The reason for the exception in relation to paras 3.21A, 9.4A and 9.4B is to modify the same sex/gender approach for searching, procedures or requirements to acknowledge the possible needs of transgender individuals in respect of menstrual products and other personal needs relating to health, hygiene and welfare and ensure that these are not overlooked as a result of their expressed preference or predominant lifestyle.

103
Q

Keynote - Documents and Records to be Translated

A

This Annex lists the essential documents and the requirements to provide translations to reflect the terms of EU Directive 2010/64. It is not necessary to disclose information in any translation which is capable of undermining or otherwise adversely affecting any investigative processes, for example, by enabling the suspect to fabricate an innocent explanation or to conceal lies from the interviewer. No police officer or police staff shall indicate to any suspect, except to answer a direct question, whether the period for which they are liable to be detained or if not detained, the time taken to complete the interview, might be reduced:

  • if they do not ask for legal advice before deciding whether they wish to waive their right to a written translation of an essential document; or
  • if they decide to waive their right to a written translation of an essential document.

There is no power under PACE to detain a person or to delay their release solely to create and provide a written translation of any essential document.

104
Q

Keynote - Live-link Interpretation

A

For purposes other than an interview, audio-only live-link interpretation, for example by telephone (see Code C, para. 13.12(b)) may provide an appropriate option until an interpreter is physically present or audio-visual live-link interpretation becomes available.
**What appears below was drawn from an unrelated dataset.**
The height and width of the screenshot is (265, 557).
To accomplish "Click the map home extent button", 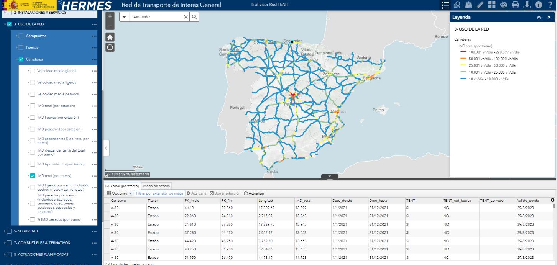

A particular example would be the initial action required when a detained suspect arrives at a police station to inform them of, and to explain, the reasons for their arrest and detention and their various rights and entitlements. Another example would be to inform the suspect by telephone, that an interpreter they will be able to see and hear is being arranged. In these circumstances, telephone live-link interpretation may help to allay the suspect’s concerns and contribute to the completion of the risk assessment (see Code C, para. 3.6). In deciding whether to give authority for the use of live link the authorising officer may take account of the availability of a suitable interpreter in relation to the location of the police station and the language and type of interpretation (oral or sign language) required. The explanation and demonstration of live-link interpretation to the suspect prior to its use is intended to help the suspect, solicitor and appropriate adult make an informed decision and to allay any concerns they may have.